Finger Lakes Fish building a market for coho in upstate New York

With no commercial fishery in sight in upstate New York, Finger Lakes Fish is aiming to fill the fresh fish gap with farm-raised coho salmon.

Working in a 43,000-square-foot recirculating aquaculture system (RAS) facility in Auburn, New York, U.S.A., the company plans to hit full capacity in July of this year: 2,000 market-ready fish a week, or 450 tons annually. Right now, the company has two raceways – tanks of oxygenated water 6-feet deep, 16-feet wide, and 80-feet long – operational and is in the process of building seven more in the coming months.

Hatched from certified-organic eggs and raised to maturity, the sushi-grade fish are marketed under the label LocalCoho and are bound for a premium market, according to Finger Lakes Fish, setting the product apart from more common, recognizable species.

“Coho is not a commodity,” Finger Lakes Fish General Manager Phil Gibson told SeafoodSource. “Atlantic salmon pretty much is at this point. So, we decided to set ourselves in a premium class to avoid that kind of competition and to distinguish ourselves in the market.”

While Gibson, who is also on the company’s board, did not want to elaborate on Finger Lakes Fish’s plans for expansion down the road, he did note that expansion across the country in as many as 12 regional locations is a possibility. The Auburn facility will serve as proof of concept for new facilities.
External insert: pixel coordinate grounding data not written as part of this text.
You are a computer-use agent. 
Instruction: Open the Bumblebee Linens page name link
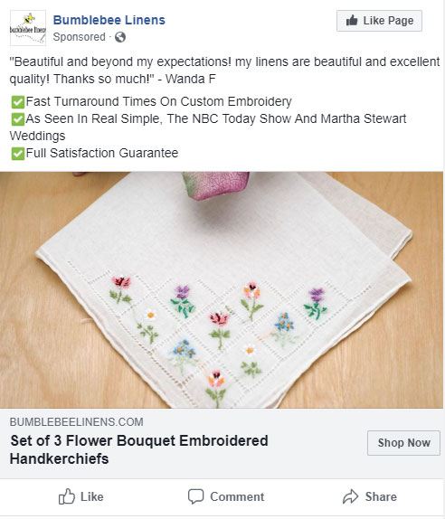coord(109,20)
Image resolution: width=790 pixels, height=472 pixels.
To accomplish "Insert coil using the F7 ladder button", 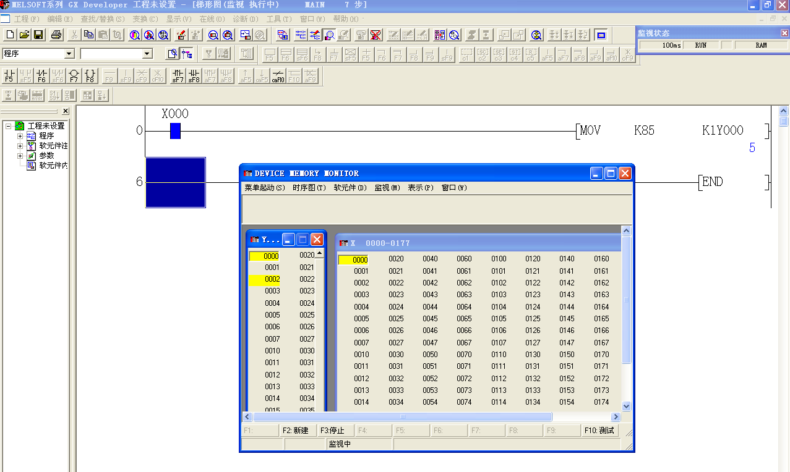I will point(74,75).
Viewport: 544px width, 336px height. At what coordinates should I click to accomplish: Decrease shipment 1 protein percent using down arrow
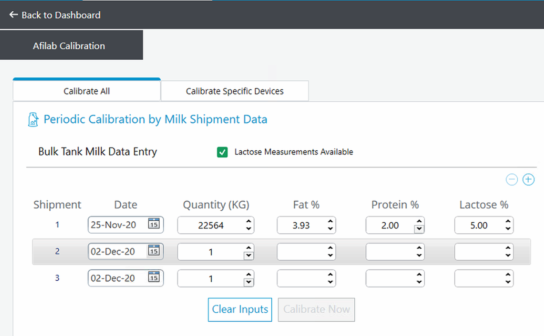[419, 229]
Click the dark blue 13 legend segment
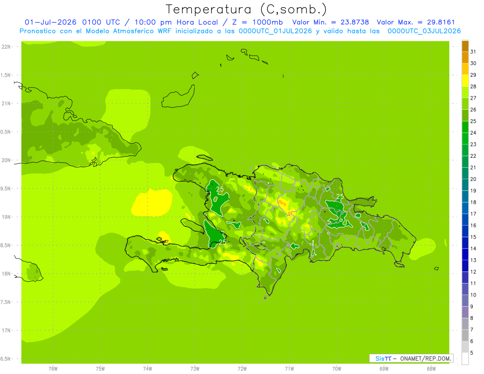 click(465, 255)
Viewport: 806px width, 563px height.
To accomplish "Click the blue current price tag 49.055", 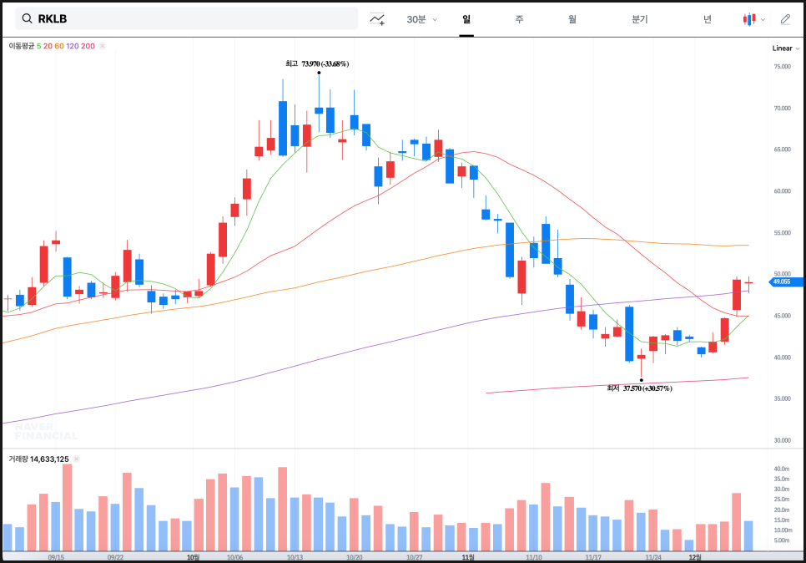I will (786, 282).
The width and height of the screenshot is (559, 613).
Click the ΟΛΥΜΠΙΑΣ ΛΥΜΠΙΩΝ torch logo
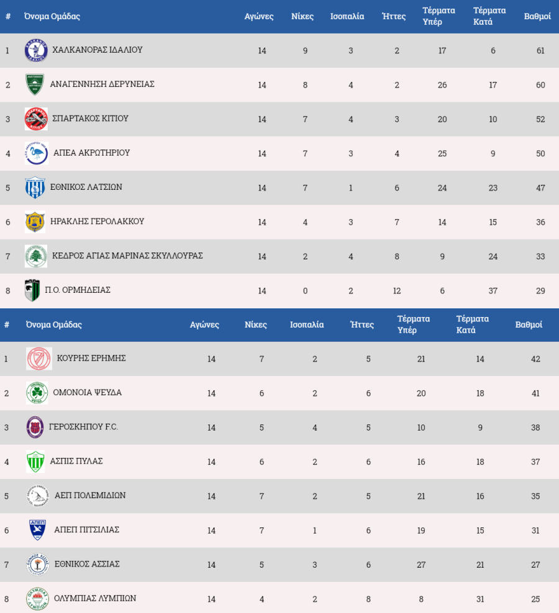pyautogui.click(x=38, y=599)
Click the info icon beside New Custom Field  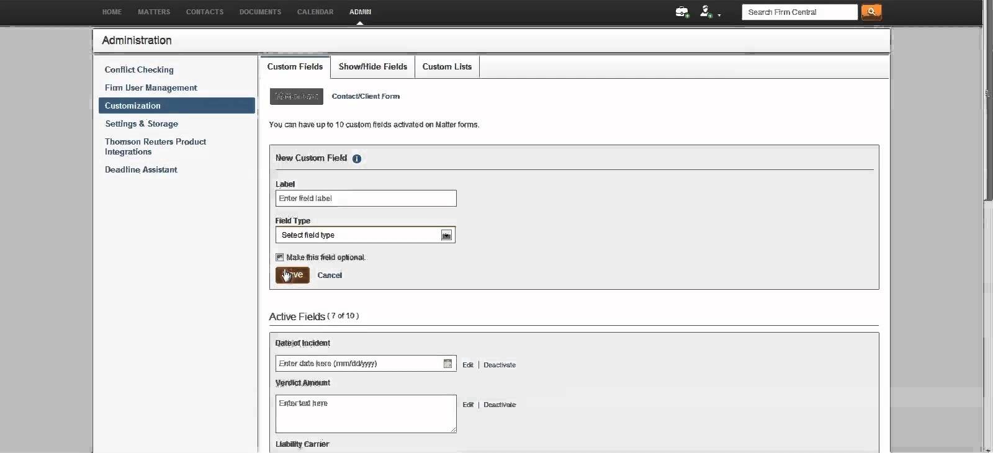(x=357, y=159)
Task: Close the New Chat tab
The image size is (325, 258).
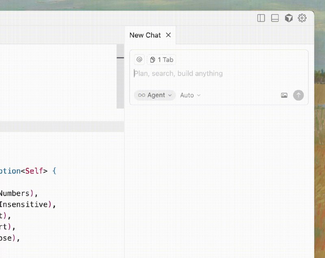Action: point(168,35)
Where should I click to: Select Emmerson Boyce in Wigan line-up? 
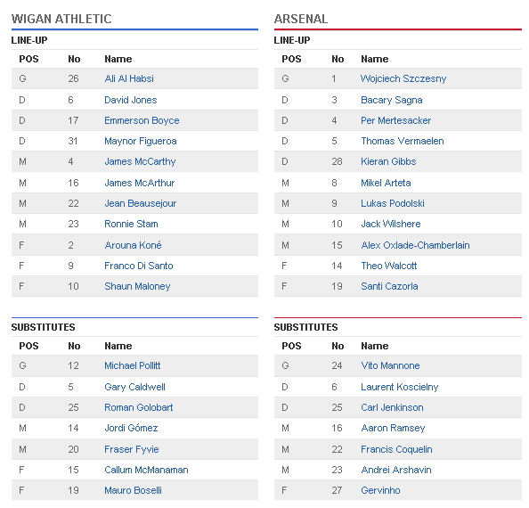click(x=142, y=120)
In October, Finger Lakes Fish became the world’s first RAS coho salmon farm to be awarded Best Aquaculture Practices (BAP) certification, and became one of the first aquaculture production facilities to receive certification from the Safe Quality Food (SQF) Program in January.

“As a brand dedicated to elevating industry standards, LocalCoho strives to be an industry role model for the safety and quality of our products and facilities,” Ed Heslop, the company’s CEO, said. “Operating among the first SQF-certified RAS production facilities demonstrates our commitment to doing our best for our industry, for our customers, and for our environment.”'

“As an individual member of GAA, I have advocated for its Best Aquaculture Practices for years,” added Gibson. “[BAP certification] is a verification that our RAS operation is committed to doing our best for our industry and our environment.”
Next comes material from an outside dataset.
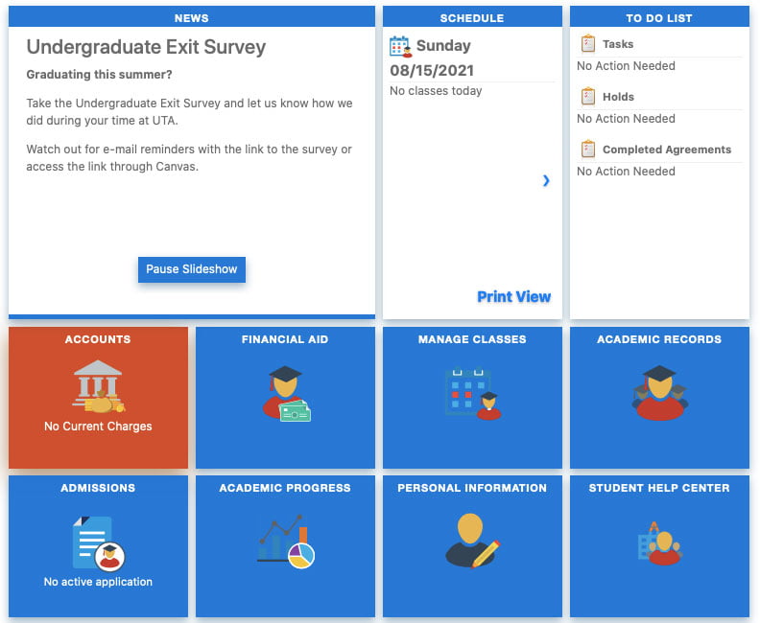
Task: Click the Holds clipboard icon
Action: click(x=588, y=97)
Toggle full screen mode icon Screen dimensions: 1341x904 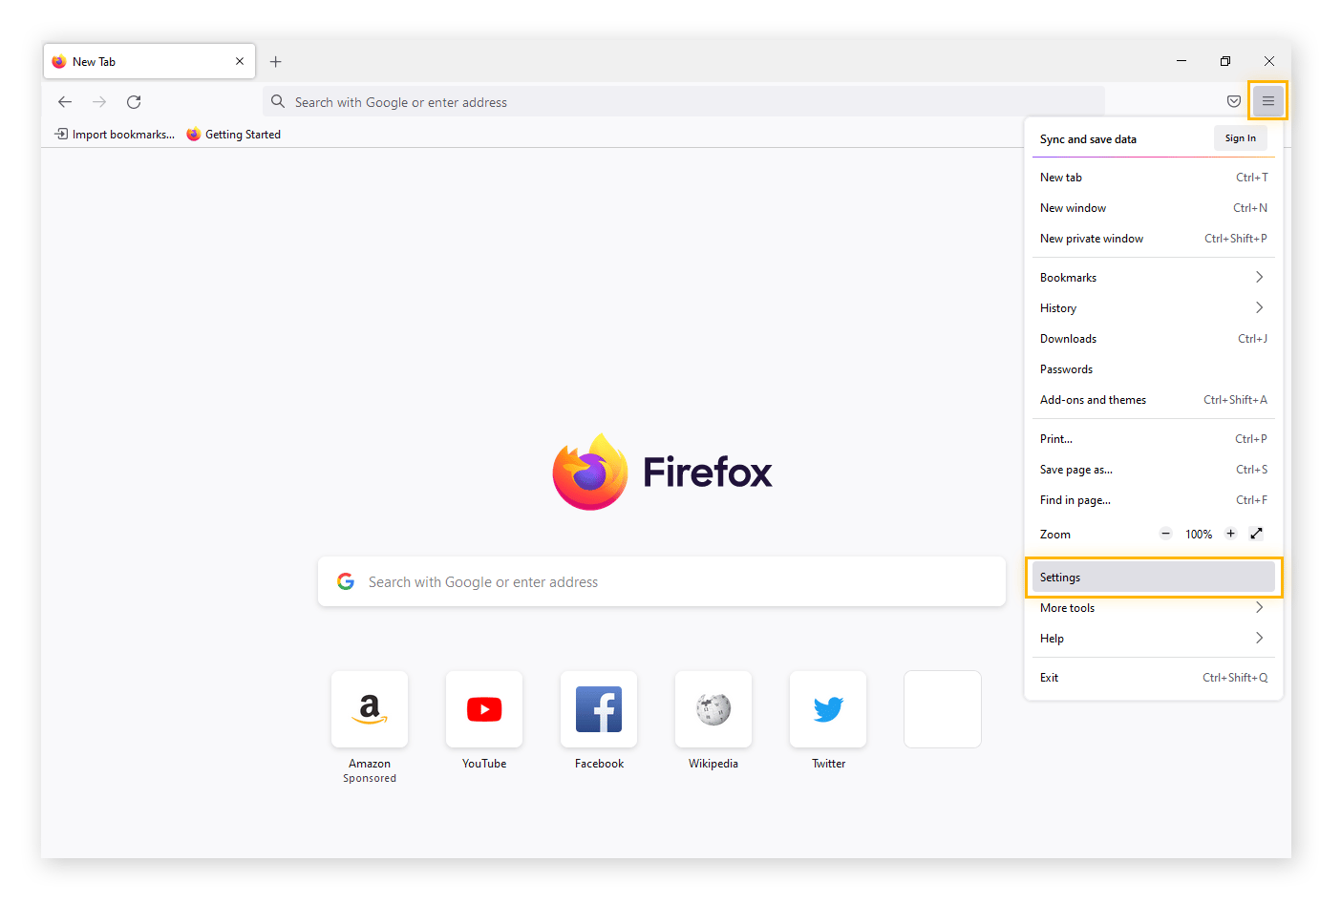click(x=1256, y=534)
Finger Lakes Fish currently supplies two restaurants – Glenora Wine Cellars in Dundee, and Graft Wine + Cider Bar – and is in talks to supply a few high-end grocers. While sustainability certifications and best practices awards certainly help the company build business-to-business partnerships, the marketing, as the name LocalCoho suggests, will be focused on the freshness of the fish and proximity to the consumer.

“Our facility, and future facilities, will only supply fish within a 300-mile radius,” said Gibson. “The retail and food service industries have certainly picked up on this growing consumer preference for buying more local products. If you go to a grocery store, you see signs all over the place about how many local products are available. So, not only will we be delivering a fresher product, but it gets put in that local category as well.”
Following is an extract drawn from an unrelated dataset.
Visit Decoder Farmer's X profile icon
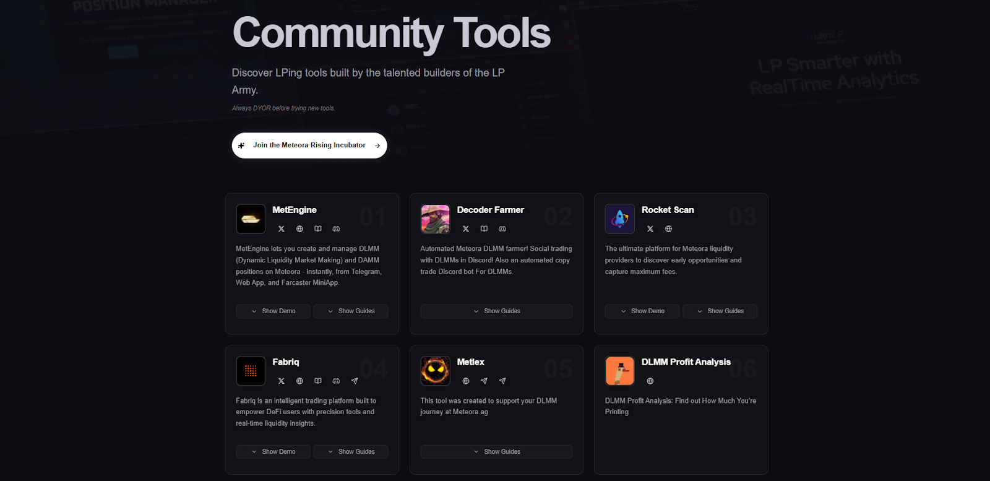 [x=466, y=229]
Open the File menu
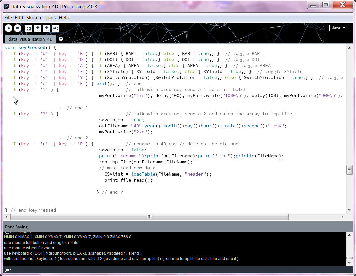356x276 pixels. pyautogui.click(x=8, y=18)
On the LocalCoho website, consumers can find tips on how to evaluate, prepare, and cook their coho. Working with farm-to-table distributors, Gibson said the firm has had a lot of success on restaurant menus early on.

“What we're finding is that the people that we're selling to embrace it as a point of differentiation from their competition,” said Gibson. “It’s a different species, it’s local, it’s something that people want to try.”

And even with potential expansion of facilities on the radar, the company plans on sticking to coho instead of experimenting with different species, continuing to build this species-specific brand nationwide.

Heslop said the business has raised private equity from across the U.S., Europe, and South America. The company’s first coho were raised in a King Ferry, New York-based barn in April 2018, when Finger Lakes Fish purchased its current facilities for USD 1.35 million (EUR 1.24 million), according to reports from The Citizen.